1. Field of the Invention
The present invention relates to a multibeam exposure head which exposes a recording material such as a photosensitive material, a photosensitive material or a heat-sensitive material, forming an image using multiple beams, and to a multibeam exposure apparatus using the multibeam exposure head.
2. Description of the Related Art
Conventionally, in the technical field of printing, litho-plate-making using a presensitized plate (PS plate) has widely been practiced. For example, litho-plate-making for multicolor printing is performed as described below. A color image is read using a scanner by decomposing its colors into three colors: red (R), green (G) and blue (B). Image signals representing the three colors are converted into color-decomposed halftone-dot-signals for four colors: cyan (C), magenta (M), yellow (Y) and black (Bk). Exposure printing on a photosensitive material called lith film is performed using a light beam modulated on the basis of the color-decomposed halftone-dot-signal for each color to obtain a lith plate for the corresponding color. Exposure printing of a halftone dot image in each color on a PS plate is performed using the corresponding lith plate, thus making printing plates for four colors C, M, Y and Bk for litho printing.
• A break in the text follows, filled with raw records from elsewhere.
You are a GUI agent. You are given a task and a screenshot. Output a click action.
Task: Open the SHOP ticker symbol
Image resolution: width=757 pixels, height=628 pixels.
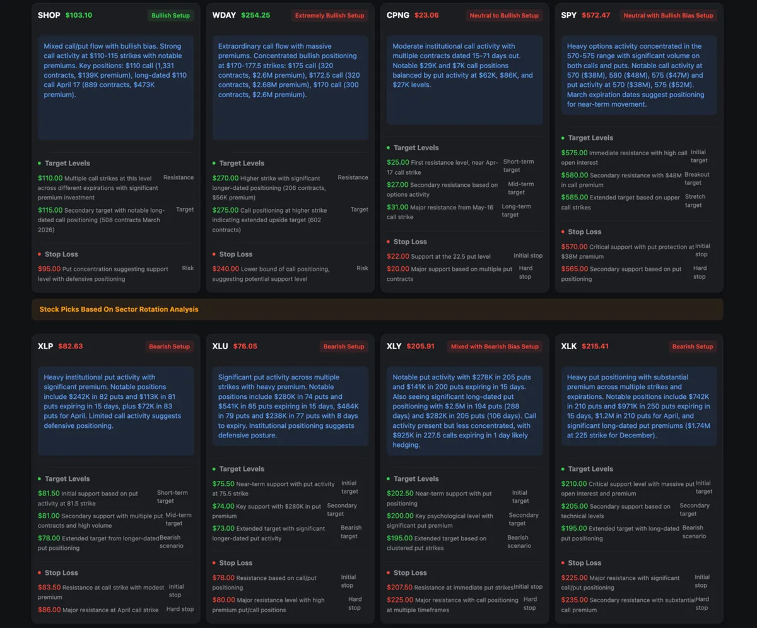tap(49, 15)
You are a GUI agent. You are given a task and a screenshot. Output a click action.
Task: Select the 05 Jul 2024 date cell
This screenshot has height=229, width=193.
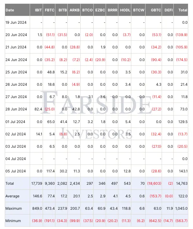point(16,171)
In recent years, however, direct plate-making and computer to plate (CTP) technology has been popular because of their advantage of simplifying the printing process and reducing the plate-making time. In direct plate-making or CTP, to make a printing plate for each of four colors C, M, Y and Bk, direct drawing on a PS plate with a light beam such as a laser is performed using the corresponding color-decomposed halftone dot signal obtained by a scanner system without making and using lith films in intermediate steps.
On the other hand, the recording density needs to be increased to 2400 dpi, 3600 dpi and 5000 dpi for increasing halftone levels and image quality of printed images. The plate-making time needs to be shortened while increasing the recording density to such a level. There is a demand for high-density drawings in a shorter time not only in the printing field but also in other various image recording fields.
However, an apparatus cannot be realized, which is capable of performing such high-density drawing with one light beam because the number of revolutions of a drum around which the PS plate needs to be fitted and which is rotated for scanning in the main scanning direction must be set to 10000 r.p.m. or greater. This can be established, considering any structural, control and manufacturing-cost conditions. By considering this problem, multibeam exposure apparatuses have been proposed in which simultaneous exposure recording for several lines is performed using one row of light beams.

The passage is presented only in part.